Peroxisome proliferator-activated receptor-gamma agonists cause growth arrest and apoptosis in human ovarian carcinoma cell lines.

Peroxisome proliferator-activated receptor gamma (PPARgamma) is a member of the nuclear hormone receptor superfamily of ligand-activated transcription factors. PPARgamma agonists inhibit the growth of many types of cancers. To our knowledge, the effect of PPARgamma agonist on ovarian tumors is not reported. In this study, we used two human ovarian carcinoma cell lines (ES-2 and PA-1) to examine the effects of the PPARgamma agonists troglitazone (TGZ) and ciglitazone (CGZ) on cell survival. CGZ and TGZ inhibited viability in a dose-dependent manner in both types of ovarian cancer cells. The agonists also decreased cellular proliferation in association with an increase in the number of cells arrested in the G0/G1 phase of the cell cycle. Moreover, they increased apoptosis while increasing caspase-3 activity. Incubation of both the cell lines with the PPARgamma agonists led to upregulated PPARgamma expression. This effect appeared to be PPARgamma independent because the PPARgamma antagonist GW9662 did not reverse it.
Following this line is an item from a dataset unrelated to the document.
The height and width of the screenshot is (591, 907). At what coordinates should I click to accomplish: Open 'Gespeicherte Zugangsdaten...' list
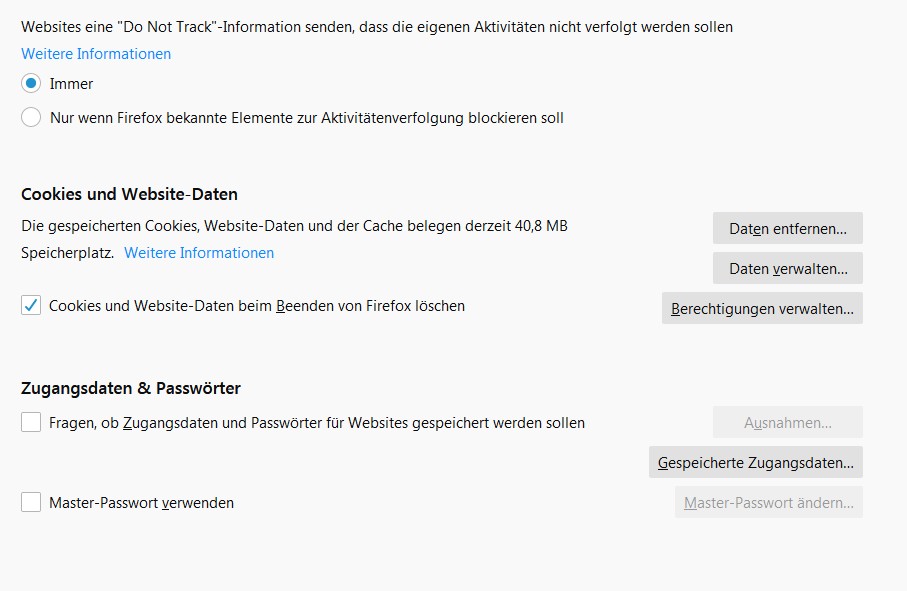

Along with the induction of apoptosis in ovarian cancer cells, protein expression levels of p53 and Bax markedly increased in response to the PPARgamma agonists. Our results demonstrated that PPARgamma agonists inhibited the viability of human ovarian cancer cells, at least partly by inducing apoptosis. As a result, these agonists may serve as future drugs for the prevention and treatment of ovarian cancer.